Lo más fascinante de la comunicación es la diversidad de las percepciones: un mismo mensaje puede tener millones de interpretaciones. Contra esta prodigiosa disparidad han conspirado todos los tiranos y sus serviles Goebbels con el propósito de controlar los efectos de la información, convencidos de la estupidez de la gente. Algo de esto ha ocurrido con la intervención del rey tras el escándalo de su safari. ¿Por qué el poder mediático se obstina en afirmar que el monarca ha pedido disculpas? Apelan a nuestra ignorancia para persuadirnos de que estas once palabras ("lo siento mucho; me he equivocado y no volverá a ocurrir") contienen la grandeza del perdón. Pues no. Disculparse sería decir "os pido perdón" o "ruego me disculpéis". Y lo manifestado por Juan Carlos es un sentimiento de pesar, el reconocimiento de su error y la voluntad de no reincidir. ¿La disculpa está implícita? Tal vez, pero sin la expresa palabra perdón su mensaje resulta falaz.

Hay otras perplejidades. Si un oportuno percance no hubiera permitido el conocimiento de su fechoría, ¿habría llamado el rey a la televisión para retransmitir su penitencia? Seguro que no. ¿No había un escenario más cutre para esta parodia que la puerta de una habitación hospitalaria? ¿Piensa el jefe del Estado que el reproche social a su conducta puede despacharse con once miserables palabras y en cuatro raquíticos segundos? ¿Alguien cree en la sinceridad de su descargo, cuando su lenguaje corporal (nerviosismo, mirada huidiza, balbuceo y rigidez) delataba que mentía por exigencia del guión y por altivez?
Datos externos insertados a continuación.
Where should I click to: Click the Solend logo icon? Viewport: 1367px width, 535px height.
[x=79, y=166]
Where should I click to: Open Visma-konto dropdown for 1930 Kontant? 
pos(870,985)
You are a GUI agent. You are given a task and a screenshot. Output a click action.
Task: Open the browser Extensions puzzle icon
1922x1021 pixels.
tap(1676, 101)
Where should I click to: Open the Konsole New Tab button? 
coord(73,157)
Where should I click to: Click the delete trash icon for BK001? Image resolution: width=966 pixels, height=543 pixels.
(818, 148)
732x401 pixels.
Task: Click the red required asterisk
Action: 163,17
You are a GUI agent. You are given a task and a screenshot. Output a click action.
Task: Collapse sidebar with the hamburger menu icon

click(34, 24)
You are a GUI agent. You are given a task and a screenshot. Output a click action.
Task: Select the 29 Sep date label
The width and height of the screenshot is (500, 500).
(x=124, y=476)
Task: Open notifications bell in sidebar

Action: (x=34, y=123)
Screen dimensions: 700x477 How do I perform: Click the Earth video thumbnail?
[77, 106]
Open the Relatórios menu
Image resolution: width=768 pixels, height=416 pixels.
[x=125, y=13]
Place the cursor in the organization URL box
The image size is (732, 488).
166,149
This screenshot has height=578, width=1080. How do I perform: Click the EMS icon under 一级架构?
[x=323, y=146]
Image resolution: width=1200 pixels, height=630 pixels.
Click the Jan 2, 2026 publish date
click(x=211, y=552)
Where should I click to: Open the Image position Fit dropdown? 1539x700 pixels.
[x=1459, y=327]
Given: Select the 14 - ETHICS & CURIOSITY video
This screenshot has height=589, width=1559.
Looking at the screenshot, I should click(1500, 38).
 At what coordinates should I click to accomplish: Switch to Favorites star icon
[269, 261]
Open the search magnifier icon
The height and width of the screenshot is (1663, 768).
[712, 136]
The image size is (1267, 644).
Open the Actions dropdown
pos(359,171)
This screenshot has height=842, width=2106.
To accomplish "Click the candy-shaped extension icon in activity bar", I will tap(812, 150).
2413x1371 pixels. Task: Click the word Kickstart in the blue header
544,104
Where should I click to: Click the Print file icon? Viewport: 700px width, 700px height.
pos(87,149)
La tele es una ventana indiscreta que nos muestra la realidad para que la interpretemos con criterio. Lo que se ha visto es a un rey forzado a beber el cáliz de la humillación y sufrir la purga de su orgullo, demasiado para una cabeza coronada. Por eso, ha querido que todo transcurriera lo antes posible y con pocas palabras. Solo un memo puede creer que así, borbónicamente, se resuelve una grave crisis de Estado. ¿La réplica popular? La más cruel: repulsa y mofa.